Distribution of predicted MOR retention for 4-year outdoor exposure in Japan. Site numbers are listed in Table 1. MOR modulus of rupture. MOR retention was predicted by multiple regression analysis using predicted CDI and exposure time. CDI climate deterioration index

Fig. 8
figure 8

Distribution of predicted MOR retention for 5-year outdoor exposure in Japan. Site numbers are listed in Table 1. MOR modulus of rupture. MOR retention was predicted by multiple regression analysis using predicted CDI and exposure time. CDI climate deterioration index

Although the actual IB retention values were positive or zero, the predicted IB retention showed negative values in high-CDI area, as shown in Fig. 6, and was considered null when the exposure time increased further. The assumption of linearity in multiple regression analysis may be invalid in extreme climatic conditions. In a separate study (Watanabe et al. 2015), an artificial neural network was used to solve this issue.
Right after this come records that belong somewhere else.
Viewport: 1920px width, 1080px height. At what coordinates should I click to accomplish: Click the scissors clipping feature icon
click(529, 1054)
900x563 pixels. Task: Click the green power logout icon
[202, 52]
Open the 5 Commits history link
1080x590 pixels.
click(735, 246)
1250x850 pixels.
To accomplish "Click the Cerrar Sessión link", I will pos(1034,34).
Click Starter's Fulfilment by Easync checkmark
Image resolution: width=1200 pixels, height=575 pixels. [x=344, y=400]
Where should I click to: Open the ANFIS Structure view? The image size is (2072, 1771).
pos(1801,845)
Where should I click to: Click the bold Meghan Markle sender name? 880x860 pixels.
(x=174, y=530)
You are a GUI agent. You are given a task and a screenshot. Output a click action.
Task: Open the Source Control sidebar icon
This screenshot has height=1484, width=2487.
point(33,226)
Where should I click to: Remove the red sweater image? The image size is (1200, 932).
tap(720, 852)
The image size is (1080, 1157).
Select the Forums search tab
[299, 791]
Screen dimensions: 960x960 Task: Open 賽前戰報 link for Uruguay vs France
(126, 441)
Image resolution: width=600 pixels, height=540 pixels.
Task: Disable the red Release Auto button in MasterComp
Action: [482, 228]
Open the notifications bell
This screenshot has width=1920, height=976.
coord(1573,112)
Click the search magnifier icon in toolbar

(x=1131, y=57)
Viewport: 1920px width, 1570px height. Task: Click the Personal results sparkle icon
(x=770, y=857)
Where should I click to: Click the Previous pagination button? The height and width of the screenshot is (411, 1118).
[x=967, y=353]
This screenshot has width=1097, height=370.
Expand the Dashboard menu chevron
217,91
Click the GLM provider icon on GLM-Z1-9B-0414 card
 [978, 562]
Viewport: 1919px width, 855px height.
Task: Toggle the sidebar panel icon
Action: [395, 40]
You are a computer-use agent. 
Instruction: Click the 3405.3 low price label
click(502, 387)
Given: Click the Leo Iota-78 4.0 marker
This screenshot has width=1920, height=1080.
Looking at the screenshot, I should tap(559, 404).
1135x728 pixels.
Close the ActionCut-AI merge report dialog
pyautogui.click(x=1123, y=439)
Reduction in MOR and IB is symptomatic of other deterioration processes in particleboard due to outdoor exposure. Rupture of bonding points due to outdoor exposure leads to strength reduction of the particleboard, and biodeterioration accelerates the strength reduction. In future work, the effects of the rupture of bonding points and biodeterioration on the strength reduction of particleboards subjected to various climatic conditions in Japan will be analyzed.

4 Conclusion

Climatic factors of mean temperature, sunshine duration, and precipitation were analyzed using principal component analysis, and the CDI was developed to combine these factors. Multiple regression analysis using the CDI and exposure time was conducted to predict the strength reduction for 5-year outdoor exposure to map deterioration zones in Japan. High CDI values in the southern part of the country, particularly along the Pacific Ocean, were associated with larger strength reduction of particleboard. The strength did not reduce greatly in the northern sites. High temperature reduced the strength, and long sunshine duration accelerated the strength reduction. Such mapping facilitated better understanding of deterioration zones for strength reduction of particleboard subjected to various climatic conditions in Japan.